Ein Rückblick: Aquinos Erbe und Dutertes Aufstieg

Ein Blick zurück auf die Amtszeit seines Vorgängers mag den kometenhaften Aufstieg des neuen Präsidenten erklären: Benigno S. Aquino III (Liberal Party), genannt “PNoy”, hatte 2010 das Amt des Präsidenten mit ebenso hohen Erwartungen wie Versprechungen angetreten. Der Sohn der verstorbenen Volksheldin Corazon Aquino (Präsidentin von 1986 bis 1992) wollte der Korruption ein Ende machen, die Wirtschaft stärken und den Friedensprozess im mehrheitlich muslimischen Teil der Insel Mindanao zu einem guten Ende führen. Seine Bilanz ist nicht erfolglos, aber dennoch durchwachsen: Die vergangenen Jahre brachten den Philippinen ein durchschnittliches Wirtschaftswachstum von mehr als sechs Prozent pro Jahr. Doch das Wachstum ist alles andere als inklusiv. Die Armutsquote des 100-Millionen-Einwohner-Landes verharrt auf 25 Prozent. Die ausländischen Direktinvestitionen sind in seiner Regierungszeit angestiegen. Doch das Niveau der erfolgreichen südostasiatischen Nachbarn hat man noch lange nicht erreicht, auch, weil sich Eigentums- und Investitionsrechte für ausländische Konzerne problematisch darstellen. Zwar ist Manila aufgrund des hohen Bildungsstandards und des guten (englischen) Sprachniveaus zur „Callcenter-Hauptstadt“ der Welt geworden, doch scheuen internationale Investoren teils immer noch ein Engagement auf den Philippinen, wo sie nur 40 Prozent an einem Unternehmen halten dürfen. Aquino hat sich ein durchaus integreres Image erarbeitet und der Korruption den Kampf angesagt. Sein „gerader Weg“ war der Hauptgrund seiner Popularität. Andererseits fiel der sogenannte „Pork-Barrel-Scam“ in seine Amtszeit. Zahlreiche Abgeordnete hatten hohe Summen aus den Fördertöpfen der Exekutive in Scheinorganisationen – und damit letzten Endes in die eigene Tasche selbst – umgeleitet. Außenpolitisch ist der Regierung Aquino ein kleiner Coup gelungen, indem sie den anhaltenden Territorialstreit im Südchinesischen Meer vor den Ständigen Schiedshof in Den Haag brachte. Der größte Makel seiner Amtszeit ist jedoch der Umstand, dass im mehrheitlich muslimischen Süden das Grundgesetz für die künftige Autonomieregion Bangsamoro nicht verabschiedet werden konnte. Zwar war Aquino es, der mit der Moro Islamic Liberation Front (MILF) den Friedensvertrag schloss, doch bleiben dauerhafter Friede und Autonomie im muslimischen Teil Mindanaos in weiter Ferne, solange beide Häuser des Parlaments sich nicht auf eine Version des Bangsamoro-Grundgesetzes einigen können.

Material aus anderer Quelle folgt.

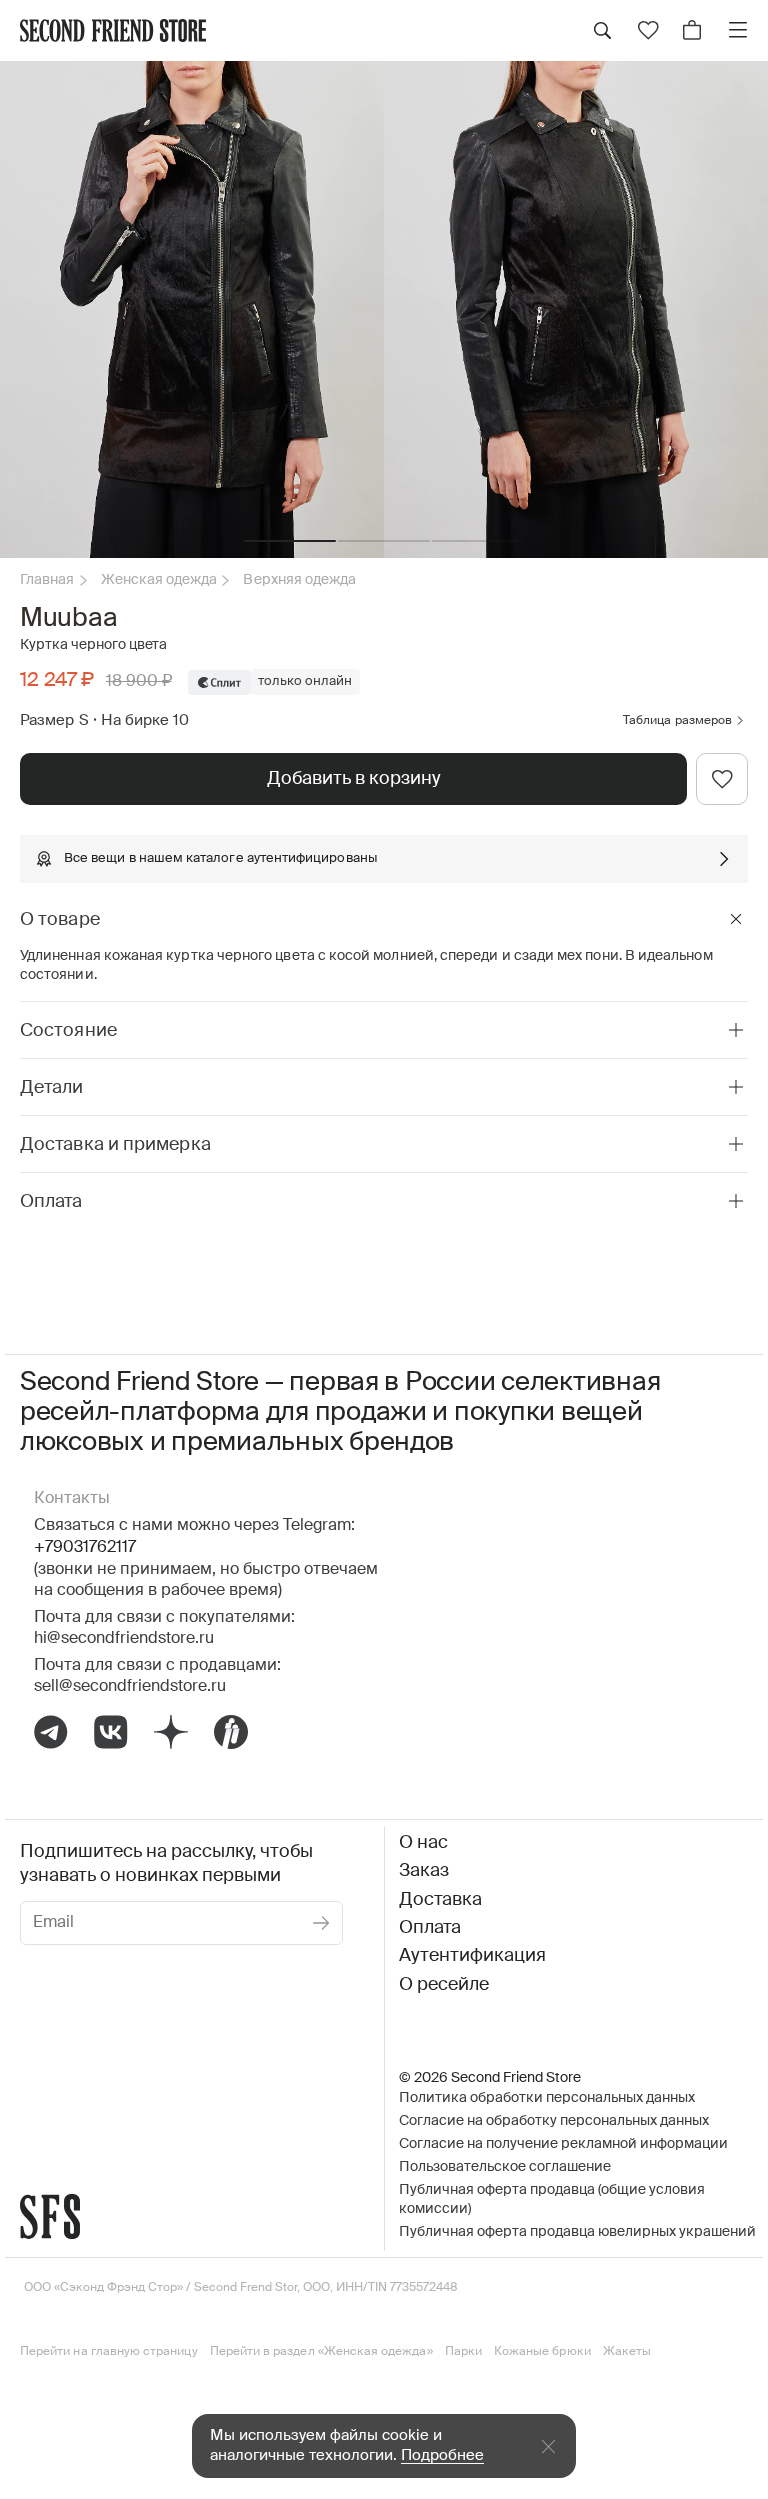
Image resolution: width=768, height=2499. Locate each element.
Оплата (430, 1928)
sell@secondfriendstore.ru (130, 1687)
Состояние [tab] (68, 1031)
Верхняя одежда (299, 580)
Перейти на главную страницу (109, 2352)
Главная (47, 580)
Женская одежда (159, 580)
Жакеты (627, 2352)
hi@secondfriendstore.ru (124, 1639)
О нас (423, 1843)
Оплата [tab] (51, 1202)
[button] (290, 541)
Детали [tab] (52, 1088)
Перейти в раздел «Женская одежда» (321, 2352)
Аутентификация (472, 1956)
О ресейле (444, 1985)
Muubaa (68, 619)
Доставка (440, 1900)
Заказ (424, 1871)
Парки (463, 2352)
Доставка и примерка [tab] (115, 1145)
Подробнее (442, 2455)
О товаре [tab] (60, 920)
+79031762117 (85, 1548)
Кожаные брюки (542, 2352)
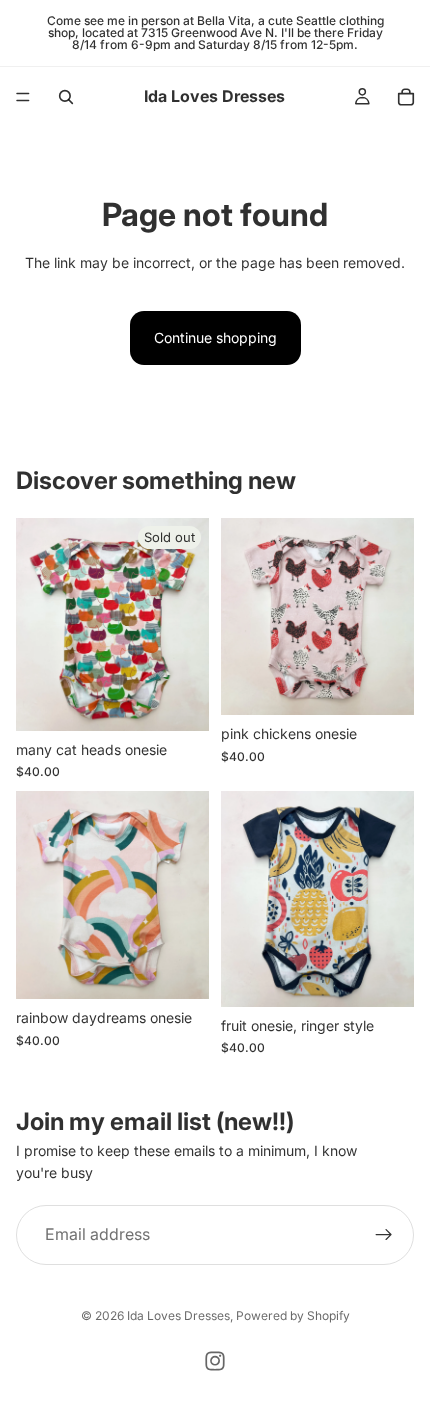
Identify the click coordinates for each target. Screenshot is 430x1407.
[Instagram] (215, 1361)
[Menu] (23, 97)
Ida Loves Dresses (178, 1315)
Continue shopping (215, 337)
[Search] (66, 97)
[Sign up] (384, 1235)
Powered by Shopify (293, 1315)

Trotz gewisser Erfolge repräsentierte Aquino nichtsdestotrotz die Elite des Landes, tiefgreifende Reformen blieben aus. So hatte auch sein designierter Kronprinz Mar Roxas, ehemaliger Innenminister und selbst Enkel eines ehemaligen Präsidenten, kaum eine Chance. Der beliebten Senatorin Grace Poe, einer „Newcomerin“ im politischen Geschäft, wurde der Umstand, dass sie zeitweise die US-amerikanische Staatsbürgerschaft besessen hatte, zum Verhängnis. Obgleich sie zwischenzeitlich die Umfragen dominierte, verlor ihre Kampagne an Fahrt und unterlag Dutertes Strategie der harten Hand. Der bisherige Vizepräsident Jejomar Binay galt zwar ebenso wir Duterte als „Macher“, doch seine Umfragewerte fielen im Zuge alter Korruptionsvorwürfe drastisch ab.

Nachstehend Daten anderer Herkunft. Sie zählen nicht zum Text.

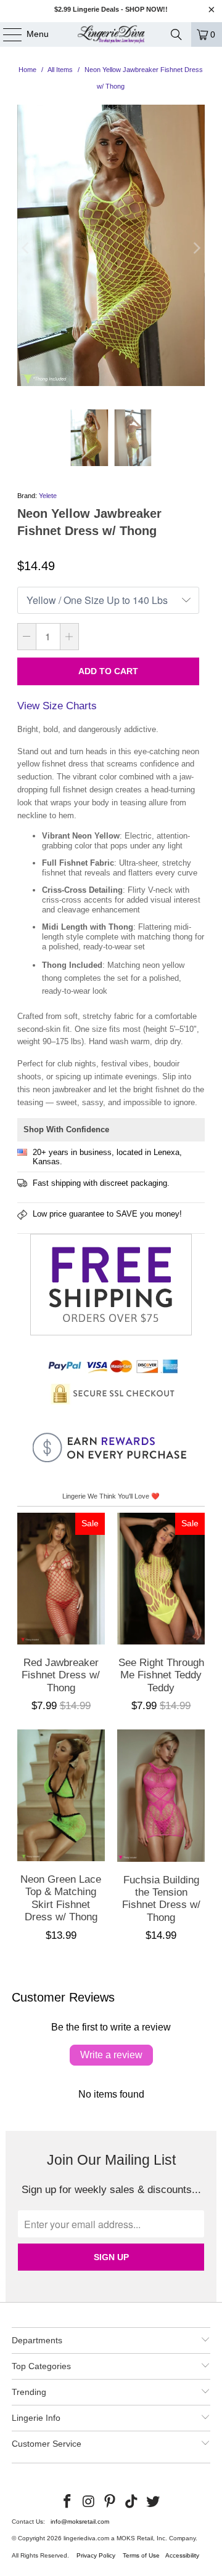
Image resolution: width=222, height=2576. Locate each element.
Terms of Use (141, 2555)
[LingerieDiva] (111, 34)
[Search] (176, 34)
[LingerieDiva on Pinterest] (110, 2502)
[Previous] (26, 248)
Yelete (48, 495)
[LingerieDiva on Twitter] (153, 2502)
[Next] (195, 248)
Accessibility (182, 2555)
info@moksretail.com (80, 2521)
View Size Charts (57, 706)
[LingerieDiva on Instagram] (89, 2502)
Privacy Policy (95, 2555)
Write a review (111, 2055)
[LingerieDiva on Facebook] (68, 2502)
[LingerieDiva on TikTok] (132, 2502)
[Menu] (6, 34)
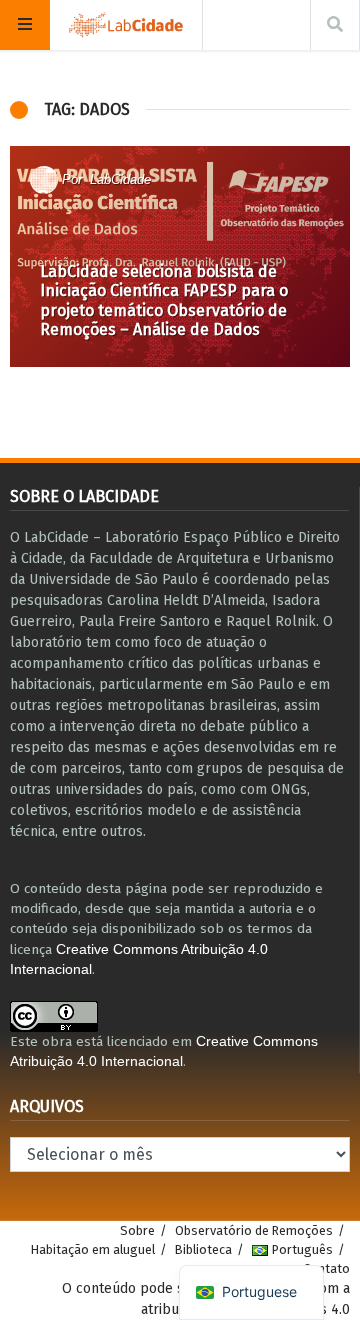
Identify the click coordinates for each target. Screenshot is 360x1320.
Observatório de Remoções (254, 1230)
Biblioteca (203, 1249)
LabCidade (120, 179)
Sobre (137, 1230)
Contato (326, 1268)
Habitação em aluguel (93, 1249)
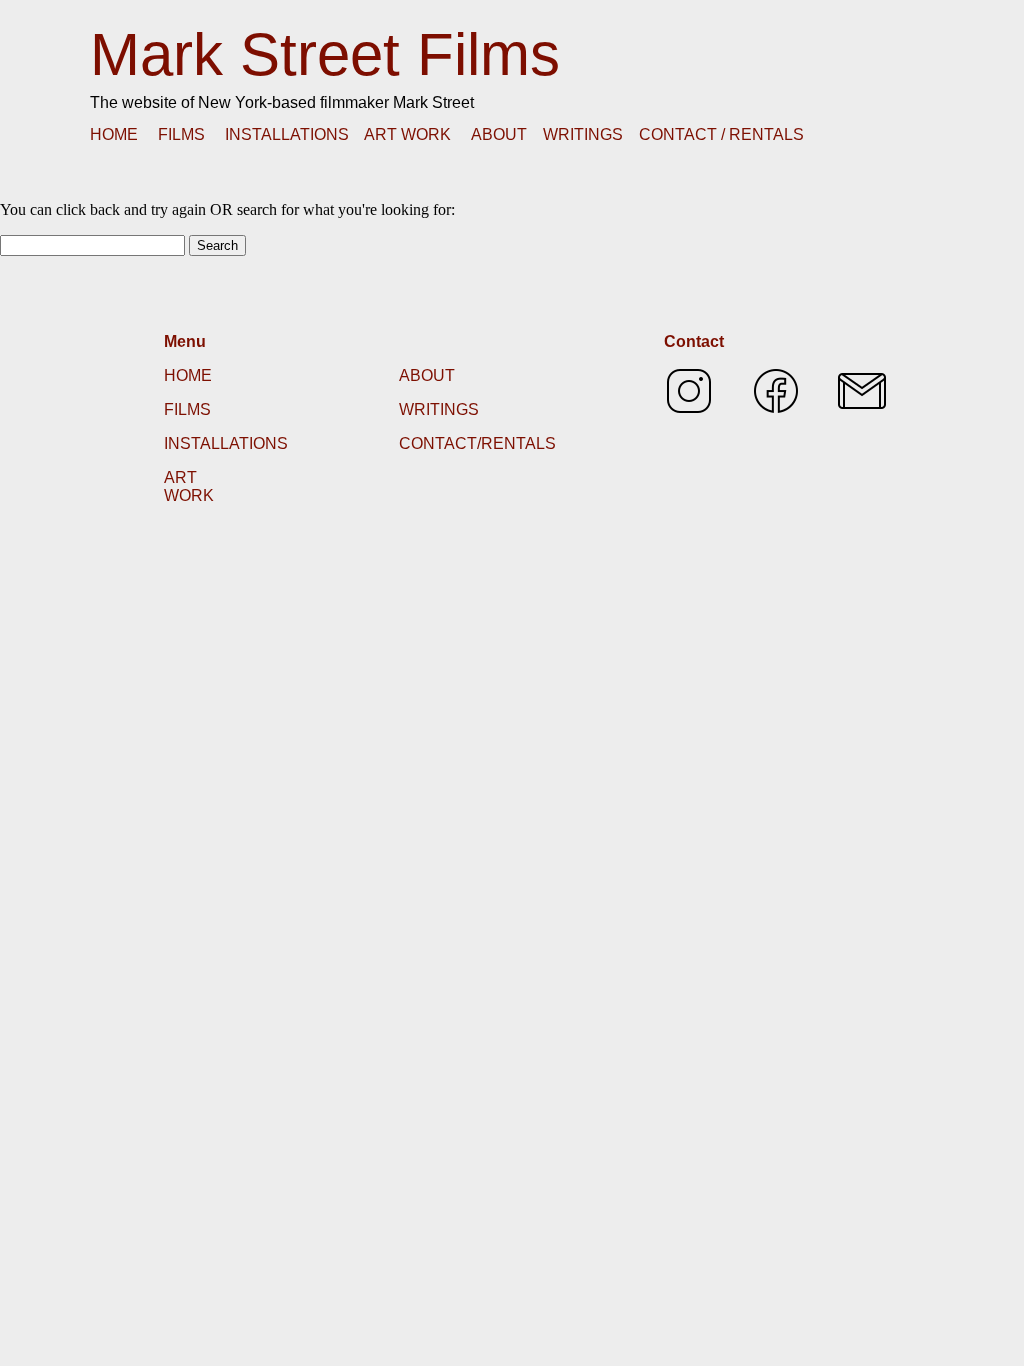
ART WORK (407, 134)
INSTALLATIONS (287, 134)
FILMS (181, 134)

Zu den Faktoren, die Dutertes Aufstieg begünstigten, gehört eindeutig eine weitverbreitete, steigende Sehnsucht in der Bevölkerung nach Veränderung. Keiner der anderen Kandidaten konnte die Wähler davon überzeugen, in irgendeiner Art und Weise die Lebensumstände der 104 Millionen Philippiner zu verbessern. Allen haftete ein elitäres Image an, alle waren schon lange vor ihrer Kandidatur vermögend. Somit konnte Duterte nicht nur den Ruf des Außenseiters kultivieren, sondern auch als einziger glaubhaft Veränderungen versprechen.

Ordnung und harte Hand statt Demokratie und Korruption?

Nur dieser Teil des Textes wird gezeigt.